El Astronauta Impertinente

Pensaba que saldría de ellos, pero no, qué va. Tuve que plantarme en el despacho de la directora, poner la escafandra sobre la mesa y después de mirarla fijamente y respirar hondo mientras contaba mentalmente hasta 3,1416 -la gente normal cuenta hasta tres, pero yo soy hombre de ciencia y tengo mis cosas- abrí la boca para decirlo y lo que oí que salía de mis labios fue: “Pues sí que se está quedando buena tarde…”.

No tuve arrestos. Tampoco esta vez. Y mira que llevaba tiempo preparando este momento. En numerosas ocasiones me imaginé diciendo “Ya está bien: quiero un aumento de sueldo y firmar como ‘Don Astronauta Impertinente’. Que se reconozca mi categoría y mi popularidad”. Pero cuando llega el momento, siempre me rajo.

Venía de una semana de subidón. Quizás mis sensaciones no eran reales, no sé. Pero si ustedes han seguido el Festival de Luz y Vanguardias y me han visto proyectado en movimiento en la fachada del Ayuntamiento, o en versiones de colorines en la Casa de las Conchas, convendrán conmigo en que mi faceta de icono charro-moderno está plenamente consolidada.

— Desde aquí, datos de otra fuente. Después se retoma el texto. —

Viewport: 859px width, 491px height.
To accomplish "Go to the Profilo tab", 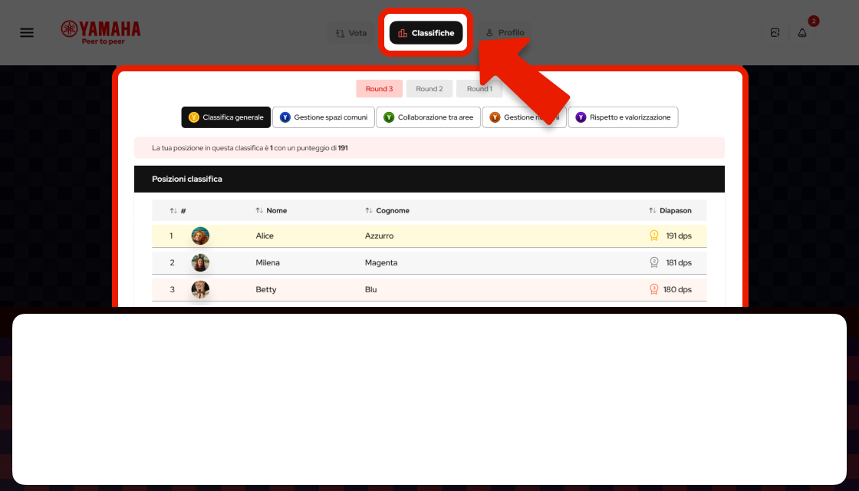I will tap(505, 33).
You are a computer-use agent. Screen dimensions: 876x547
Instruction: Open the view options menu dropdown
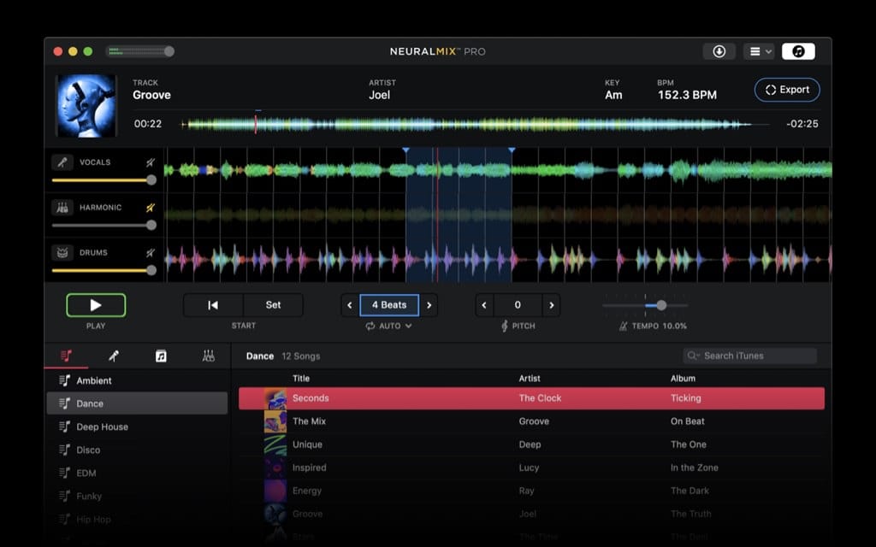click(758, 50)
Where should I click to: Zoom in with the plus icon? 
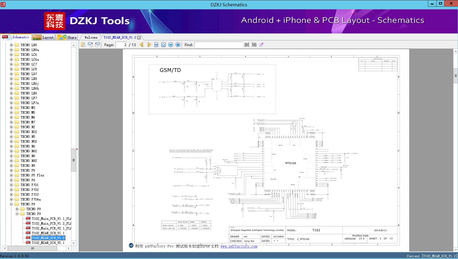(178, 45)
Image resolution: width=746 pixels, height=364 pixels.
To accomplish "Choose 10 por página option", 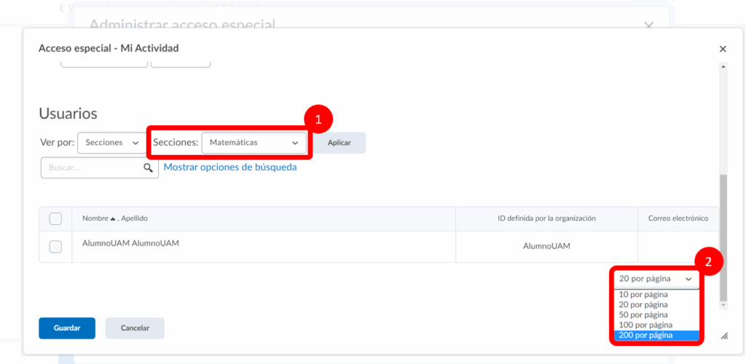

“Convendrán conmigo en que mi faceta de icono charro-moderno está plenamente consolidada”

Dicen que la rana de la Universidad, que siempre fue amiga y colega, ya ha empezado a propagar infundios sobre mí. Me lo han contado amigos comunes de toda solvencia y respetado pedestal. Yo hago como que no me importa, pero un día vamos a discutir y no quisiera protagonizar otro incidente patrimonial y salir en las noticias después de lo de Franco.

Toda esta exhibición pública unida al reportaje que el otro día me sacaron en la prensa local con motivo de mi 25 cumpleaños en la Puerta de Ramos me han hecho venirme arriba, lo admito. Estoy considerando la posibilidad de hacer ‘un Cristiano’ y difundir el bulo de que tengo una oferta para escribir en la competencia. Cuando me asaltan esas peregrinas ideas, enseguida me rajo porque, amigos, es sabido que no tenemos competencia. Y que yo me marchara es algo tan improbable como que me trasplanten a la catedral de León. Soy un blando, lo sé. Y lo de ‘don Astronauta’, pensándolo bien, es un poco gilipollez. Será este calorazo que me ha cocido las neuronas. En fin, hagan como no me han leído.